▶ Your assignment: Please output only the lines that begin at the line with "Go to the Dashboard tab" and run through the end of the entries below, exactly as written. Drop all pictures.

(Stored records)
>>>
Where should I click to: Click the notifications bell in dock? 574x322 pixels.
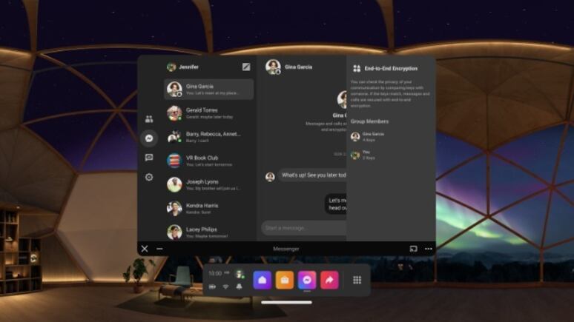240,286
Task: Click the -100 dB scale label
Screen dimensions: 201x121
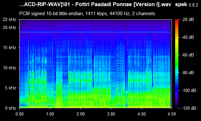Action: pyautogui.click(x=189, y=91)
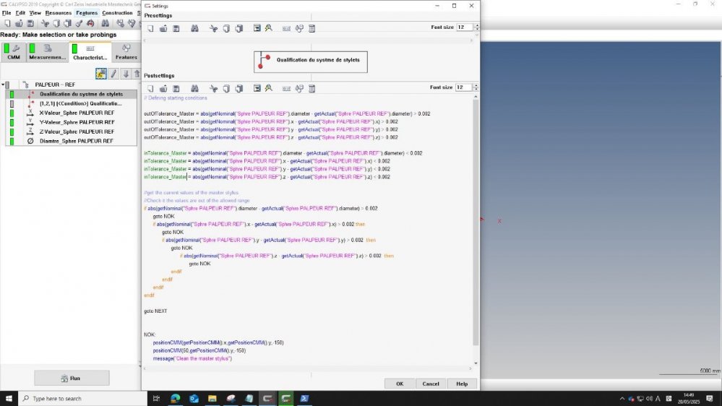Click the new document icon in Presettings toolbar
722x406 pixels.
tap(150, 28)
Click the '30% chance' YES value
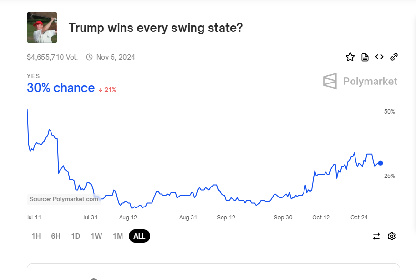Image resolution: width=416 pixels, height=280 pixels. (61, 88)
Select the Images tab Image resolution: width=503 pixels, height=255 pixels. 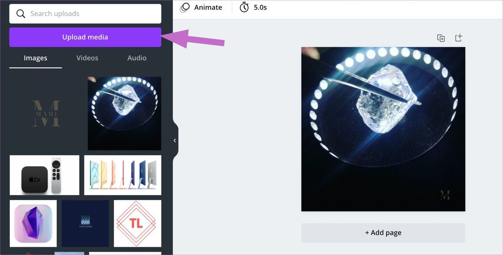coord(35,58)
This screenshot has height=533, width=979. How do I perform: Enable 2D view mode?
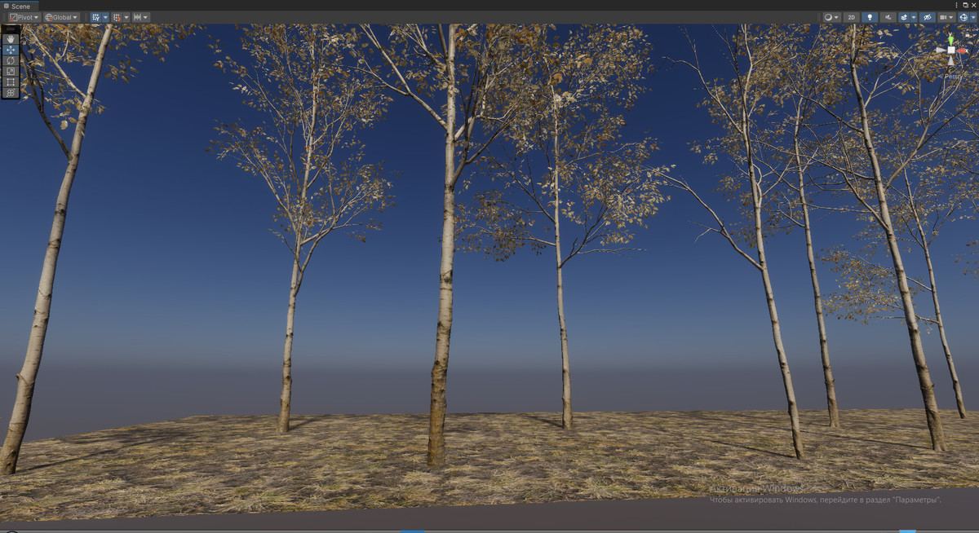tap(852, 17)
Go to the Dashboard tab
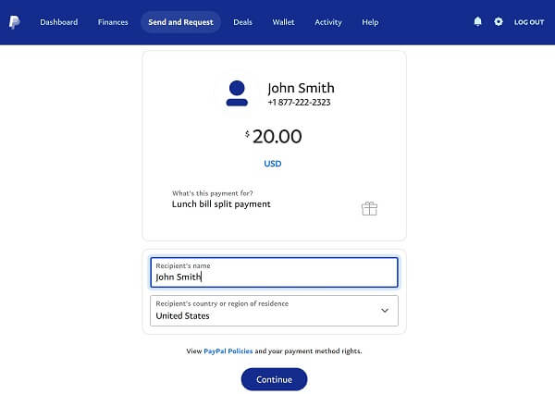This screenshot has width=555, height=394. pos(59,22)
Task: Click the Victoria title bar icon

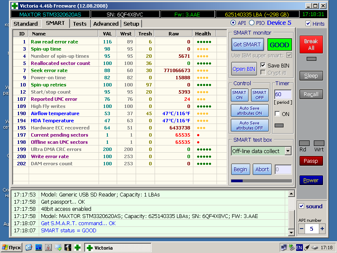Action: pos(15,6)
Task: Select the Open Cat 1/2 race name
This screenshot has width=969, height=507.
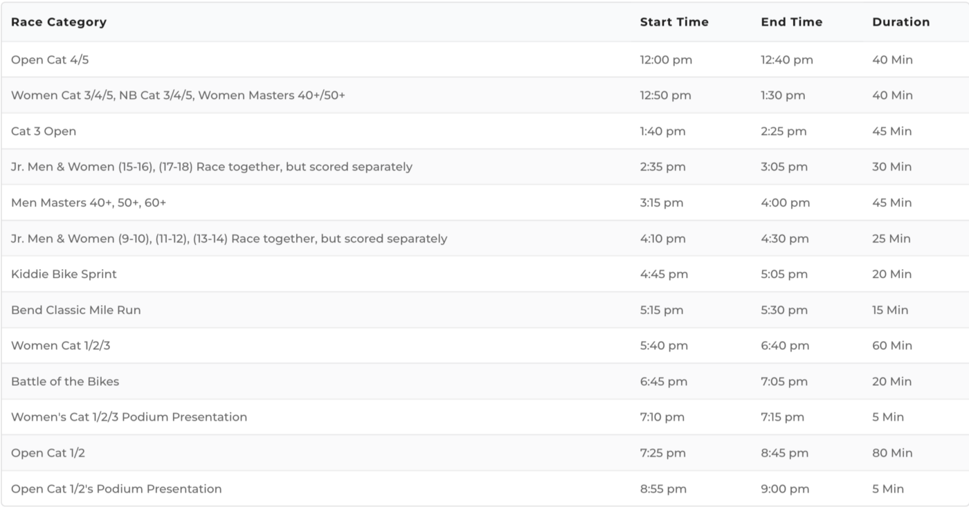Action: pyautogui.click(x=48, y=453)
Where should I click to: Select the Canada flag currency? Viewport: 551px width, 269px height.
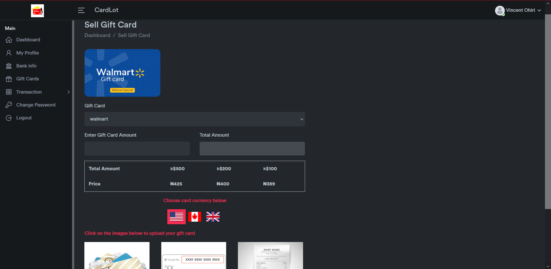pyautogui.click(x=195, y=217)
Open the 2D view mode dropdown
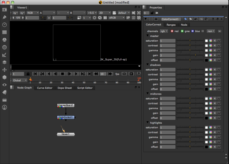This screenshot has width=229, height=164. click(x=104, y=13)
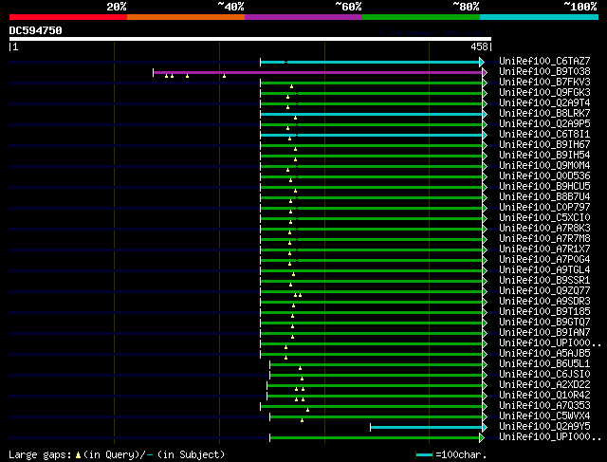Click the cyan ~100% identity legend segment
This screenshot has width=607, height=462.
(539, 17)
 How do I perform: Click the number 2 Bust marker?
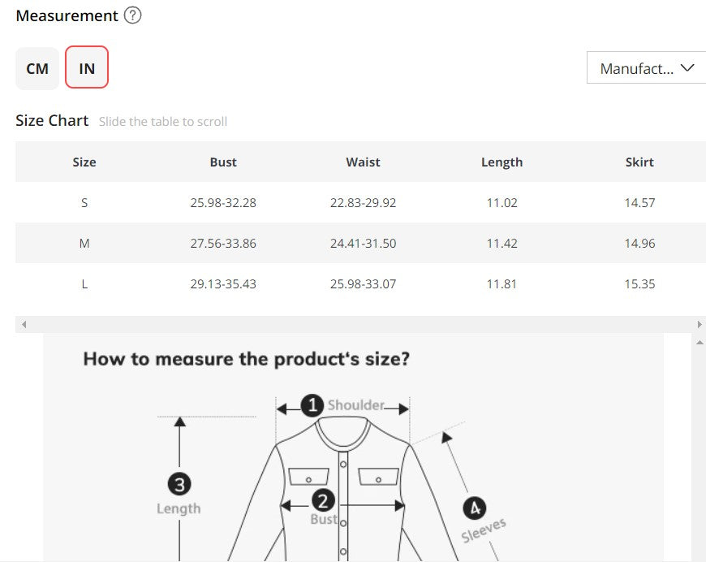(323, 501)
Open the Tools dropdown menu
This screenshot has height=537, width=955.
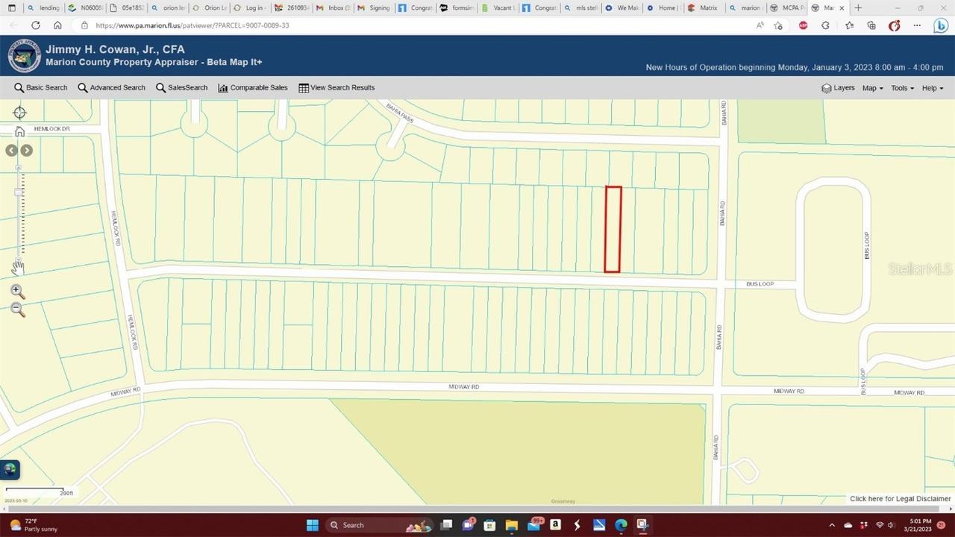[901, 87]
<<<
▶ Task response:
Go to the Dashboard tab
This screenshot has width=555, height=394. pos(59,22)
Task: Click the Victoria title bar icon

Action: pos(15,6)
Task: Select the Open Cat 1/2 race name
This screenshot has width=969, height=507.
Action: pyautogui.click(x=48, y=453)
Where should I click to: Select the Canada flag currency? Viewport: 551px width, 269px height.
pyautogui.click(x=195, y=217)
Open the 2D view mode dropdown
This screenshot has width=229, height=164. click(x=104, y=13)
Click the cyan ~100% identity legend segment
This screenshot has width=607, height=462.
(539, 17)
 How do I perform: Click the number 2 Bust marker?
(323, 501)
Open the Tools dropdown menu
This screenshot has height=537, width=955.
[901, 87]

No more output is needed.